Most employees don’t know how much they are entitled to upon termination, and accept less than they should. If you have been terminated, it is essential to meet with an employment lawyer before you sign anything. You may be entitled to much more than the employer provides in its initial offer.

The experienced, strategic, and knowledgeable employment lawyers at Rousseau Mazzuca LLP routinely guide employees through the termination process. Our goal is to help our clients understand their options, and protect their rights while avoiding prolonged legal disputes. We have many years of focused experienced assisting clients in numerous industries and sectors.
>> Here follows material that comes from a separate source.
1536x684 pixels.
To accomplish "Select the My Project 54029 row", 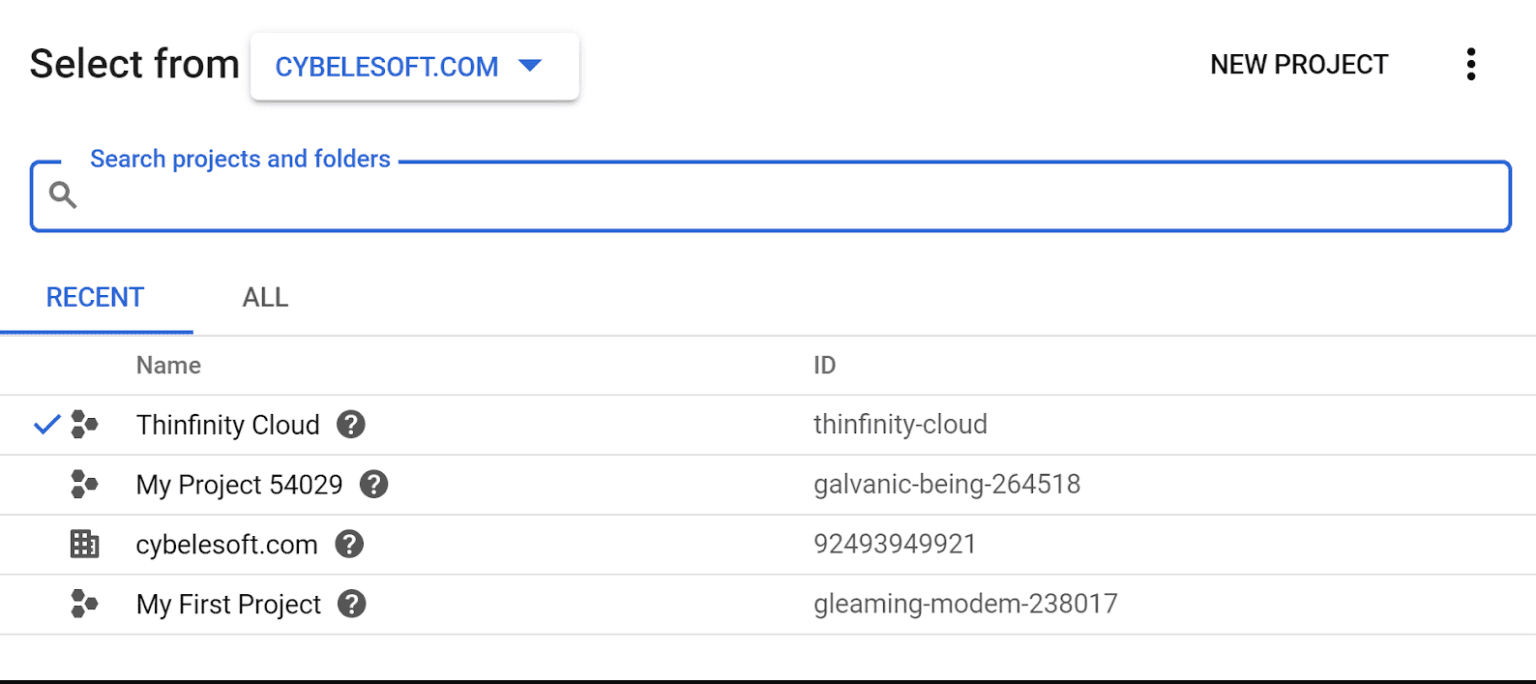I will pos(600,485).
IMPORTANT FACTORS TO CONSIDER IN TERMINATIONS

Employers and employees often disagree over how much notice or pay is fair. There are certain minimums that may apply, such as those in the Employment Standards Act, 2000. Most employees, however, are entitled to much more than these minimum amounts. There is no limit on the amount of notice of termination to which an employee is entitled. A fair severance period is often up to two years long.

The length of severance or notice is not the only issue. Employees may be entitled to bonuses, commissions, benefits, and stock options as well.
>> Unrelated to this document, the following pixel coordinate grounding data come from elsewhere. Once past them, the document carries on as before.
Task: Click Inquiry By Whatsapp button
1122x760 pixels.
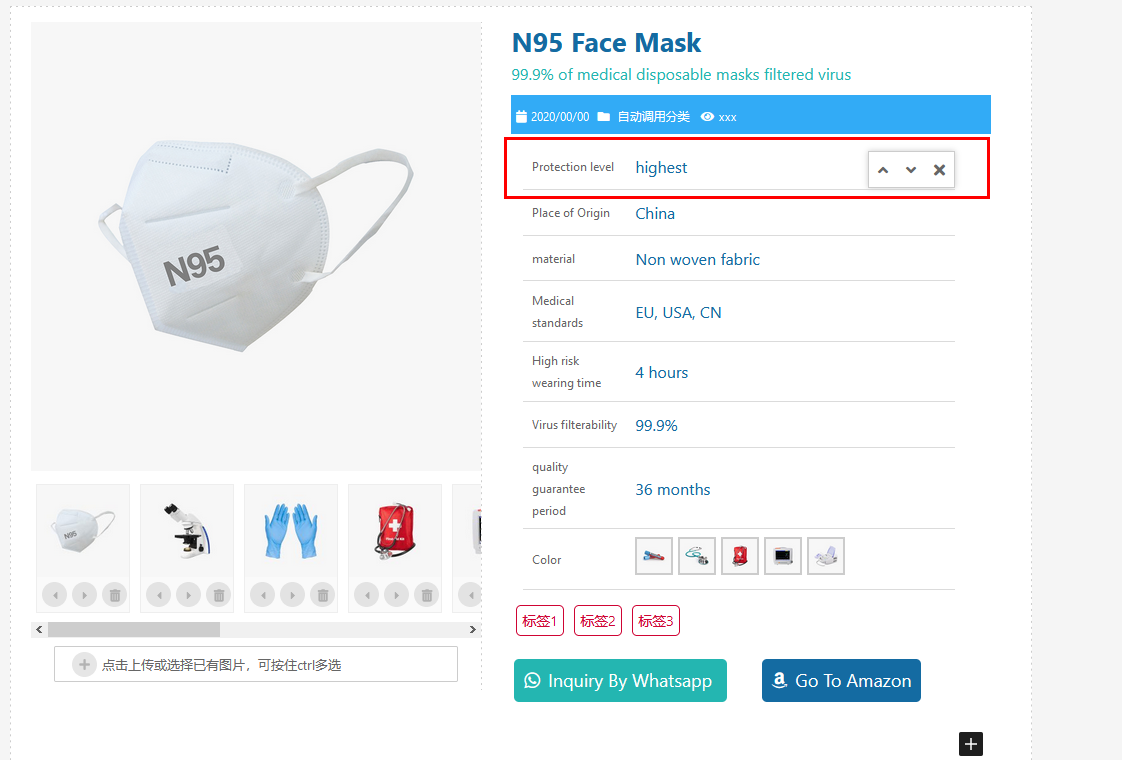Action: tap(620, 681)
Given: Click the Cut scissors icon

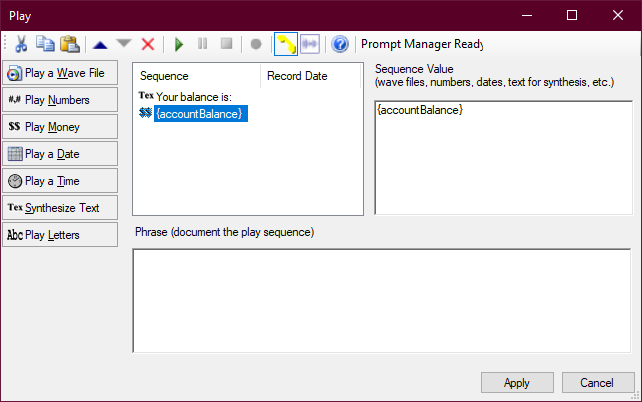Looking at the screenshot, I should [21, 44].
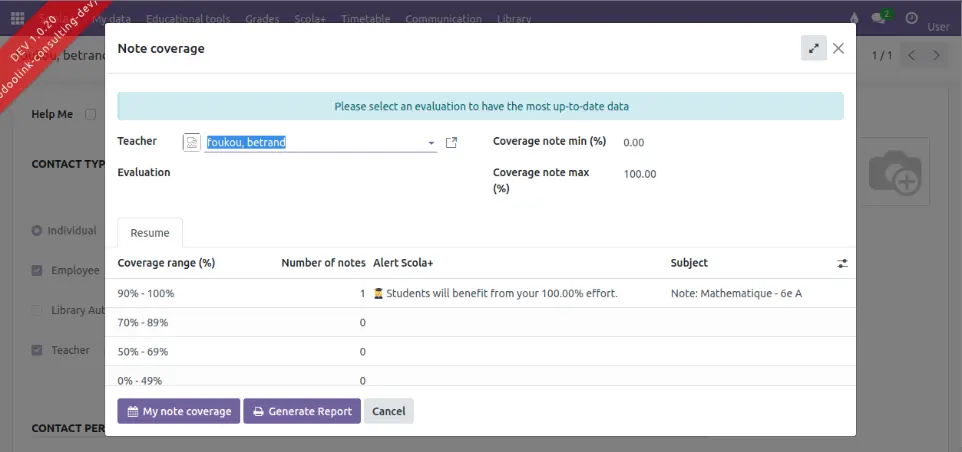The height and width of the screenshot is (452, 962).
Task: Click the teacher avatar icon beside the name
Action: pos(192,143)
Determining what impact, if any, there will be on the severance package when and if the employee finds a new job is also important.
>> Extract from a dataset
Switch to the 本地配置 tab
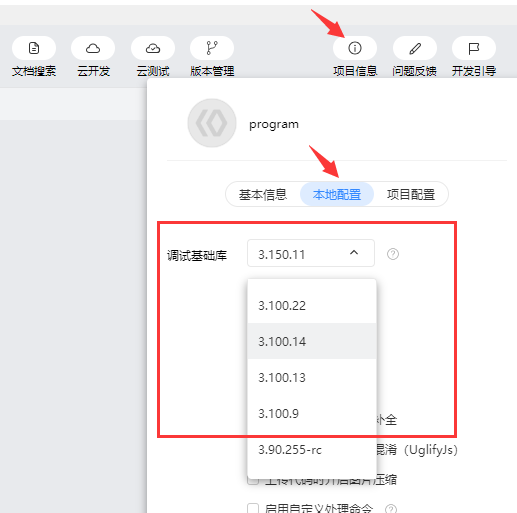This screenshot has width=517, height=513. point(337,194)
Of course, where an employee has engaged in serious misconduct, such as stealing from the employer, the employer generally is not obliged to provide any notice of termination or severance. Often, the employer claims the employee behaved badly and withholds all payments. Employees are always allowed to challenge whether or not there was “just cause” for dismissal. Determining whether there was just cause sometimes turns on whether there actually was any misconduct. Sometimes, the question turns on whether the misconduct was serious enough to justify dismissal.

Sexual Harassment

Every employee is entitled to a safe work environment free of behaviours and situations that make them feel uncomfortable or at risk.  Sexual harassment in the workplace should never be tolerated. Unfortunately, this behavior can happen. If you think you have been the victim of sexual harassment, it is important to contact a lawyer as soon as possible to assist you in protecting your rights and ensure the problem is addressed right away.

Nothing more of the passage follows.